A veces tengo la sensación de salir de mí misma y de observar el mundo con distancia olímpica, hasta el punto de llegar a verme junto a los demás, ahí abajo, a lo lejos, en el afanoso pataleo de la hormiga humana. Son momentos de rara clarividencia, porque no hay nada que ciegue más las entendederas que nuestro yo pegajoso e hipervalorado (qué importantes somos para nosotros mismos). Pero en esos instantes en los que soy capaz de imaginar el planeta y verme dentro de él, me vuelvo más lista y advierto las trampas, las incoherencias, las actitudes inmaduras que casi todos tenemos.
Por ejemplo, una cosa que, si se mira con algo de perspectiva, llega a dar mucha risa, son esas pomposas y reiteradas llamadas a la tolerancia que todos hacemos. Porque no hay más que fijarse un poquito para darse cuenta de que, cuando hablamos de tolerar a los demás, el 99% de los individuos se refiere a los demás que piensan como él o muy parecido; vamos, que como mucho están dispuestos a admitir alguna pequeña divergencia si sale del tronco común, pero desde luego lo que no van a aceptar de ninguna de las maneras es otro árbol. Nos ha fastidiado, eso no es tolerar; eso es fomentar tu propia horda. Lo que de verdad tiene mérito es no odiar instantáneamente a alguien que piense lo contrario que tú. Y que conste que no estoy hablando del todo vale; uno tiene ideas, tiene una sensibilidad determinada, tiene proyectos sociales que quiere y debe defender. Pero eso no es óbice para intentar no echar espumarajos en cuanto alguien disiente. Decía Einstein que, para ser un buen científico, había que dedicar un cuarto de hora al día a pensar lo contrario de lo que piensan tus amigos. Es un consejo formidable: conviene escuchar a quienes piensan distinto. Y luego, tras ese cuarto de hora, puedes volver, con más argumentos, a tus posiciones. O no. A veces, se aprende.
Claro que escribo todo esto desde mi minuto de distancia olímpica; porque luego, pasado ese momento de lucidez, vuelvo a entrar en mí misma y, como la inmensa mayoría de los humanos, tiendo a verlo todo rojo en cuanto alguien opina de manera divergente a la mía. Es más, a menudo el otro no tiene ni siquiera que opinar: ya les suponemos y adjudicamos nosotros las ideas. Y, antes de que hable, nos oponemos.

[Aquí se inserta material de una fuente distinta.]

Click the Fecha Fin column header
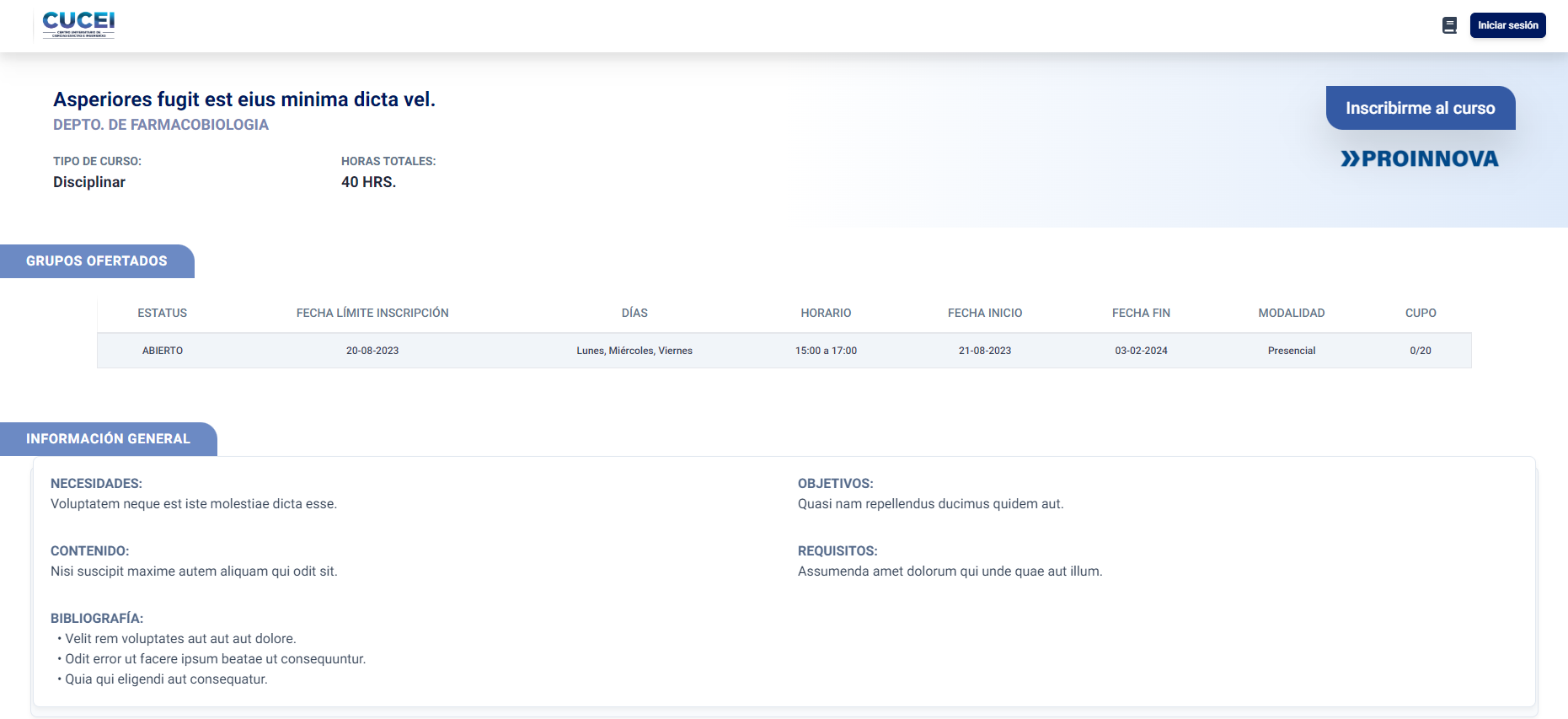The image size is (1568, 719). (1141, 313)

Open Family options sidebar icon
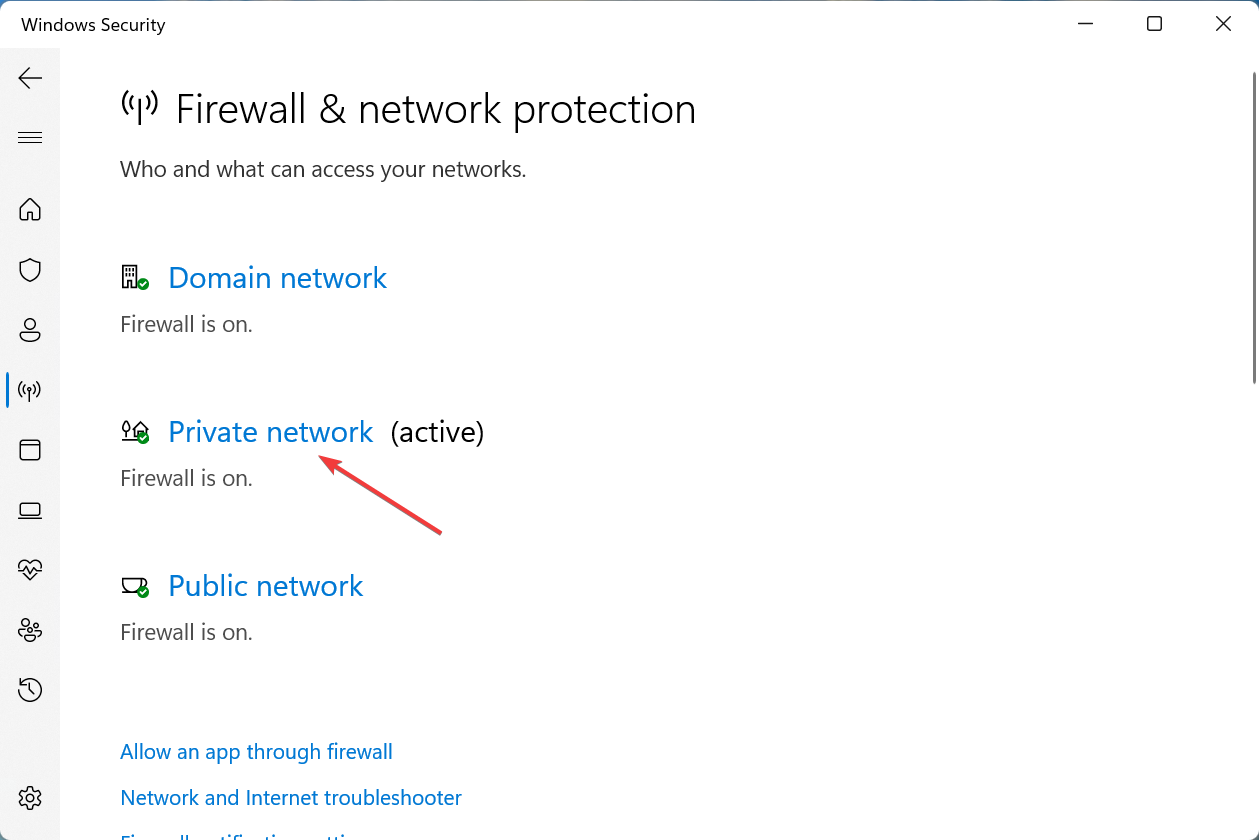point(30,630)
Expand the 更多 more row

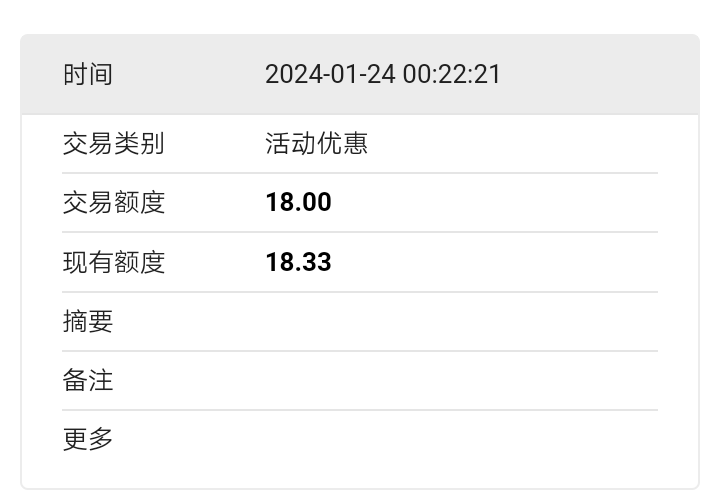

Eso sí, luego reivindicamos la tolerancia. Todos reclamamos tolerancia, pero es la de los otros con nuestros principios, y no al revés. Venga, piénsalo un ratito y verás que es cierto.
Además, me parece que la sociedad española es especialmente energúmena. No digo que seamos los más sectarios, los hay igual de burros o puede que más, pero desde luego nuestro apasionamiento nos ciega y envenena. No sabemos debatir e intercambiar opiniones; la modalidad patria es discutir a gritos. Hay dos herramientas sociales importantísimas que nunca se han enseñado en España, lo cual es lamentable. Una es la habilidad de hablar en público; a los niños anglosajones los educan en la exposición oral desde la guardería; nosotros, en cambio, nos morimos de vergüenza y pundonor y farfullamos. Y la otra carencia colosal es el aprendizaje del debate; del respeto al turno de palabra, de la obligación de escuchar al contrario. Deberían entrenarnos desde niños a domesticar el energúmeno interior.
Pienso en todo esto ensordecida y dolorida por la crispación y el griterío reinante. Y pienso también, en uno de esos momentos de distanciada lucidez (que luego, ay, se pasan), que lo que estamos viviendo con la pandemia es tremendo y terrible. La fabulosa capacidad de adaptación de los humanos, tan salvadora, nos impide tener una clara conciencia del trauma que estamos experimentando. Del terrible dolor que causan tantos muertos, de lo alucinante y demoledor de los confinamientos, de la atrocidad de no poder despedirte de tu gente querida, de la pena y el miedo y la extrema soledad y las secuelas psíquicas, físicas y económicas. Estamos viviendo una tragedia mundial, quizá la mayor prueba de nuestras vidas, ¿y sólo sabemos chillar y odiar? Una pena, porque en realidad lo único que podemos hacer contra la covid, lo único que lograría ayudar y ayudarnos, es intentar fomentar la empatía, estrechar la cohesión social y ser buenas personas, maldita sea.